=== DATA ===
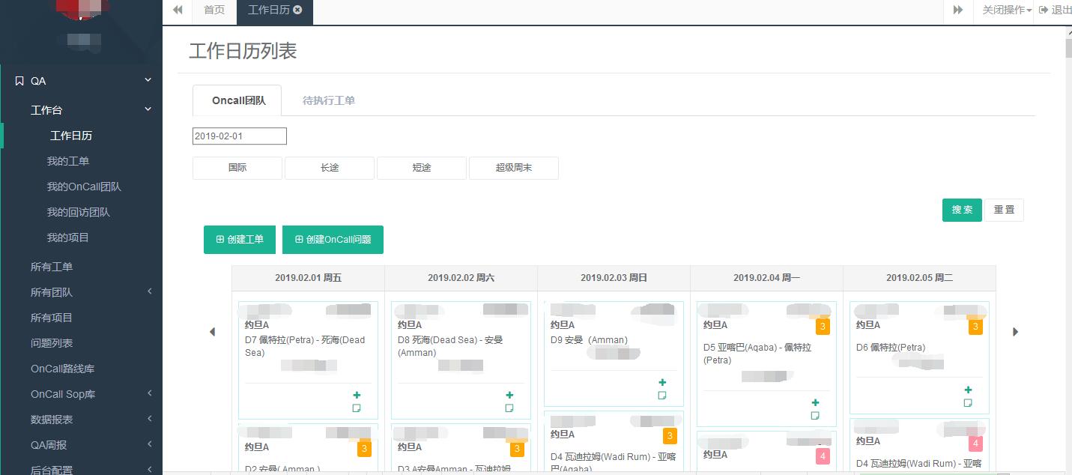Open the note icon on D8 Dead Sea card
Viewport: 1072px width, 475px height.
509,408
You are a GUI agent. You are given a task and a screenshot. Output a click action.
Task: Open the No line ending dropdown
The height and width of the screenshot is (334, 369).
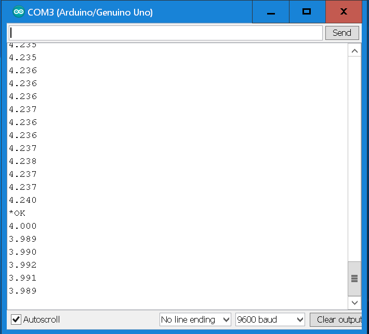coord(195,319)
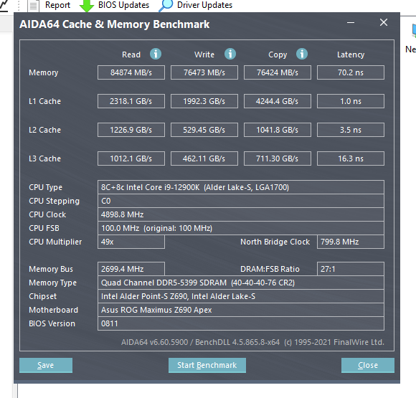Click the L1 Cache Copy result field
Viewport: 416px width, 398px height.
pos(278,101)
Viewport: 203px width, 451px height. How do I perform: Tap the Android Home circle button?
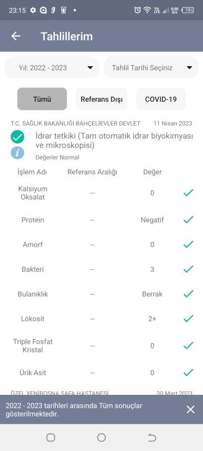(102, 437)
===
■ SHORT EXERCISE
Reproduce every row above verbatim, character for character, and leave out the pictures.

■ THE COMPLETED TASK
Open the note icon on D8 Dead Sea card
Viewport: 1072px width, 475px height.
509,408
You are a GUI agent. You are given a task and a screenshot. Output a click action.
Task: Open the No line ending dropdown
The height and width of the screenshot is (334, 369).
coord(195,319)
Click the L1 Cache Copy result field
Viewport: 416px width, 398px height.
pos(278,101)
Viewport: 203px width, 451px height. How do I perform: Tap the Android Home circle button?
(102, 437)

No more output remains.